Hard-sell tactics are being focused especially on seniors with lower incomes, the Commonwealth Fund reports. Those with incomes of less than $25,000 a year were twice as likely as those with higher incomes to be asked for their Social Security or Medicare numbers before being given any plan details, the survey reports. That’s against Medicare rules, Jacobson noted. And 28% of those with lower incomes said they’d been exposed to marketing or advertising that claimed something about a private Medicare Advantage plan that they later found out wasn’t true — a much higher percentage than among other income groups.

Jacobson said people with low incomes are often especially profitable to Medicare Advantage providers, because they are eligible for both Medicaid and Medicare.

Seniors are struggling with the bewildering complexity of the Medicare program as well as hard-sell tactics. MedPac reports that last year, Medicare Advantage included 5,261 plan options offered by 182 organizations. According to the survey, the choice is so overwhelming that many seniors choose to simply stay with their existing plan.
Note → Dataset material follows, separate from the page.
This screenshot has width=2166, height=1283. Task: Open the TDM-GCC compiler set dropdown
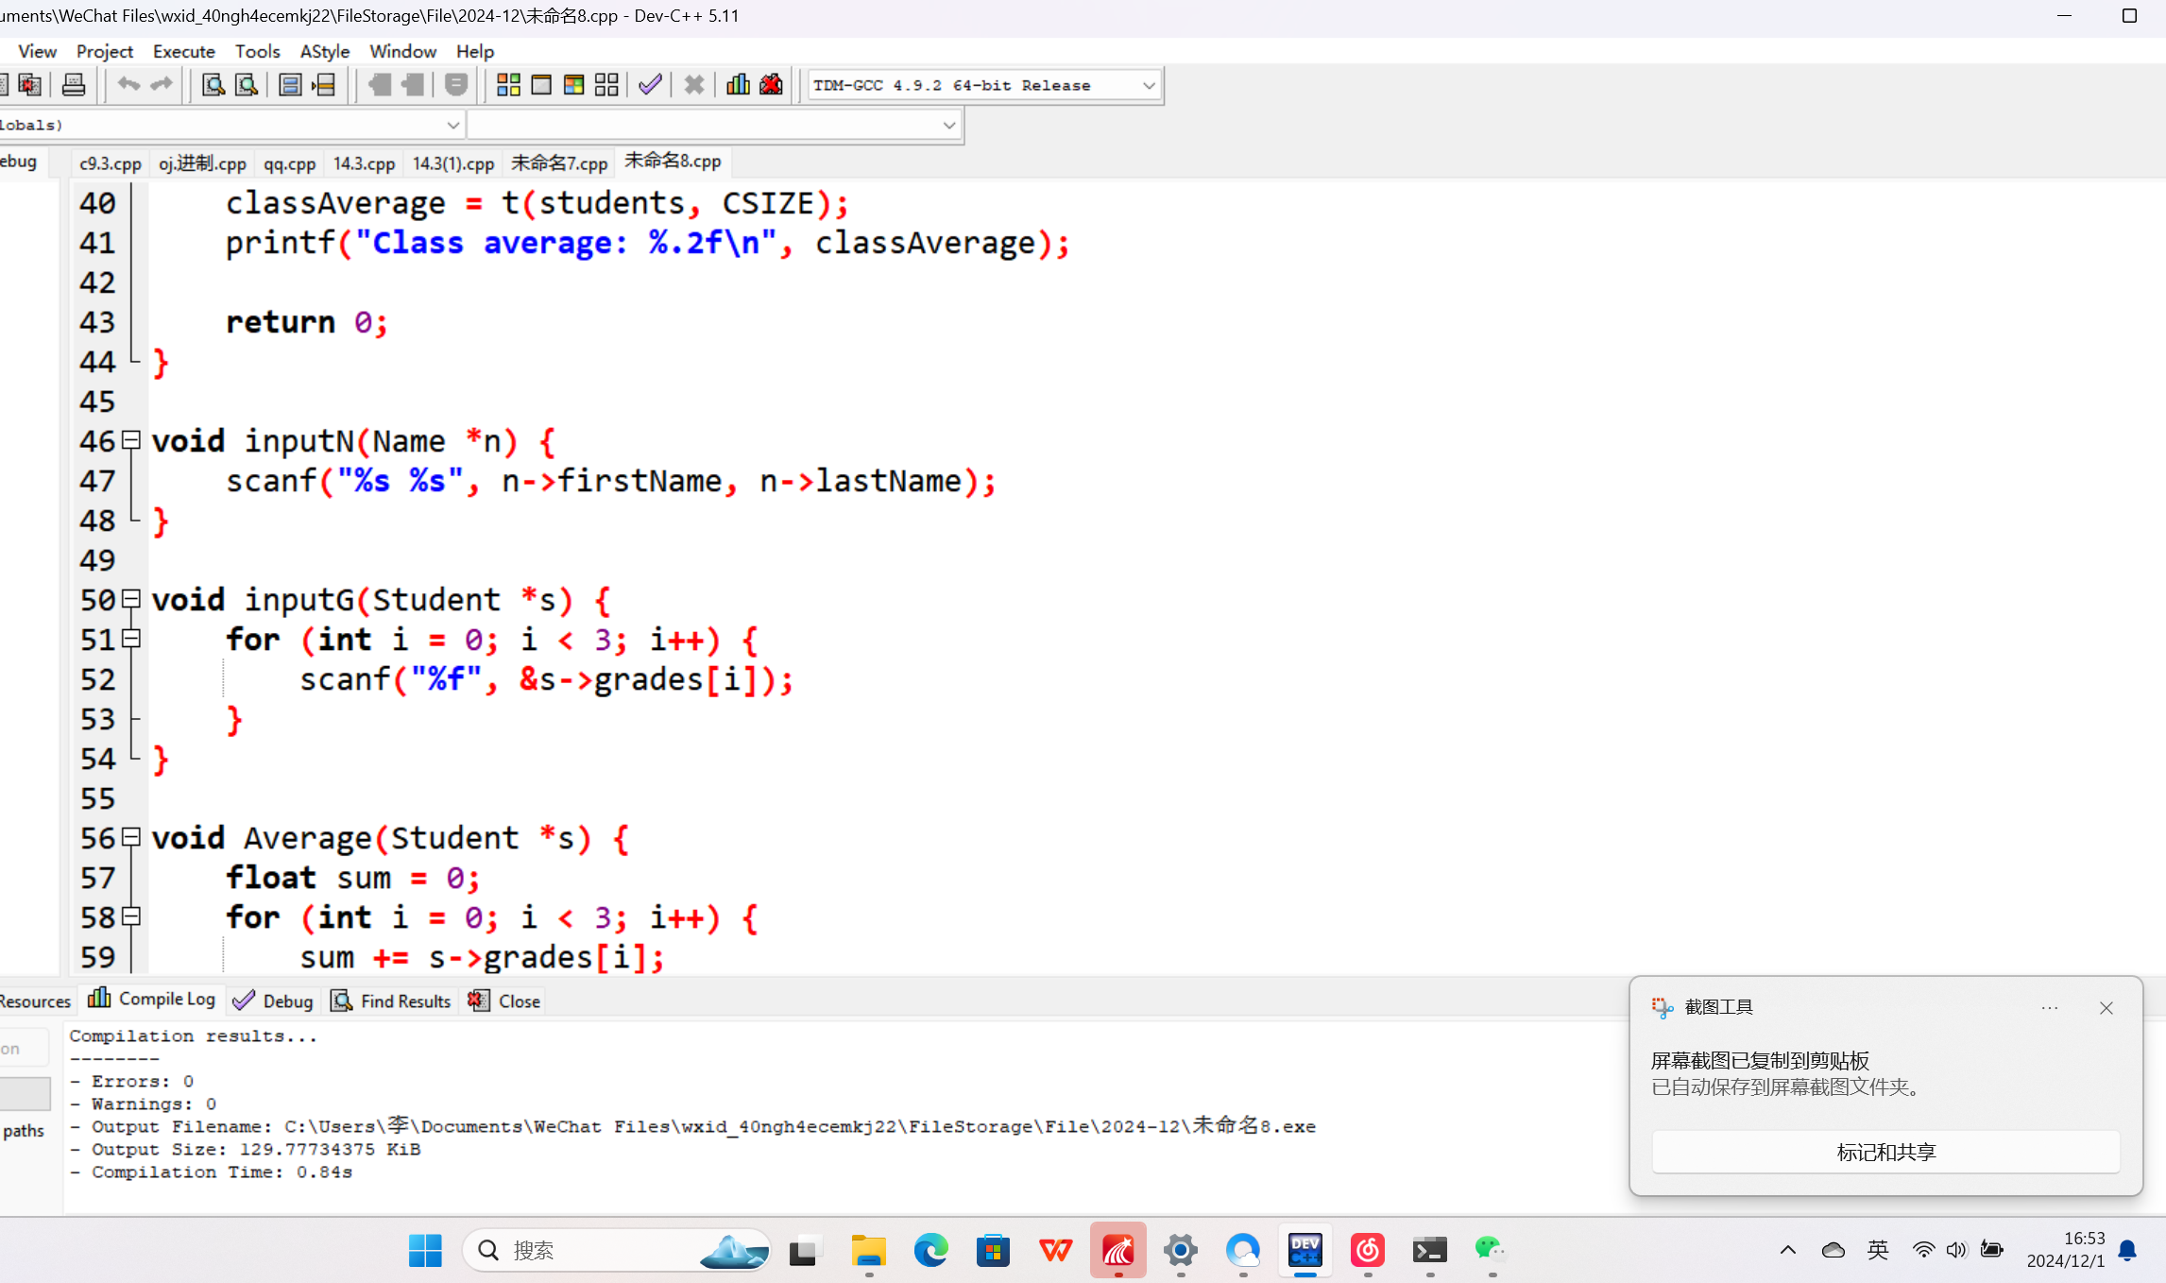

My Comments: Every year Medicare advantage agent/brokers must complete an annual recertification. Included in this training is Medicare’s myriad of marketing rules, and one of them is that COLD CALLING is prohibited! And it has been prohibited since the dawn of Medicare advantage plans.  The tele-marketers blatantly ignore these rules.

If you receive a cold call from a tele-marketer, you can do the following.
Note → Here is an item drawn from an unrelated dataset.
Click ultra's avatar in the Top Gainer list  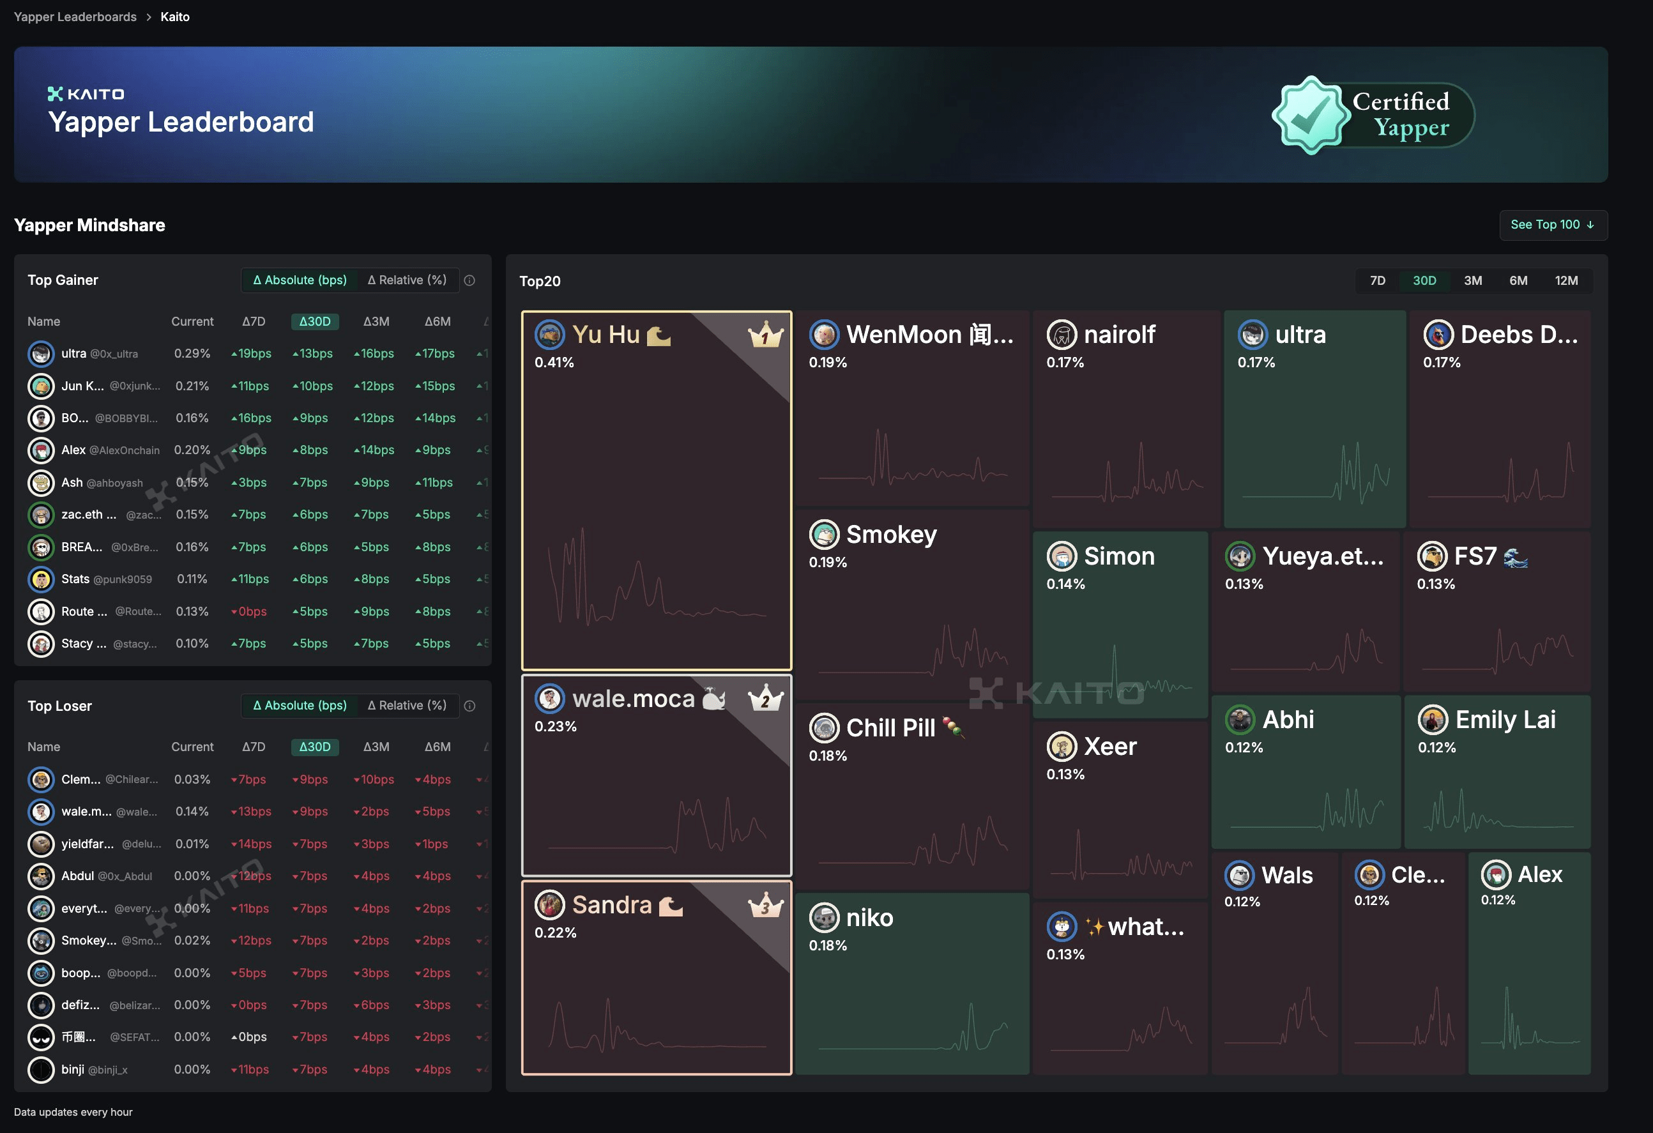[41, 353]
  • Some people screen all calls before picking up. They only pick up calls from family and friends.
  • Others have a recording that tells the tele-marketer to hang up and put them on their do not call list.

If you pick up and start hearing the obvious tele-marketing spiel, you can do the following:

  • Hang up immediately.
  • Tell the caller you have an agent, say good-bye, and disconnect the call.
  • Ask the tele-marketer for her/his name, phone number, and insurance license number of the state you’re in. Suggest that you will report him/her to your state insurance department for making illegal tele-marketing calls.
  • Take the info as above and tell the caller you’ll get back with him after checking him out.
  • Whatever you do, take control of the conversation by refusing to answer ANY questions about your current coverage. If a stranger calls you and asks how much money you make, how much you have in your checking account and other personal details, do you answer him? I hope not. Likewise, don’t give them any information such as what plan you have, your Social Security, Medicare, or bank account numbers. Be a brick wall and find out how fast the tele-marketer flies the coop.

There are two things to remember. Medicare or the Social Security Administration never calls you. They communicate via U.S. Postal mail. Lastly, these boiler room tele-marketers are 100% commission chasers. If they screw up your plans and cause you grief, they could care less.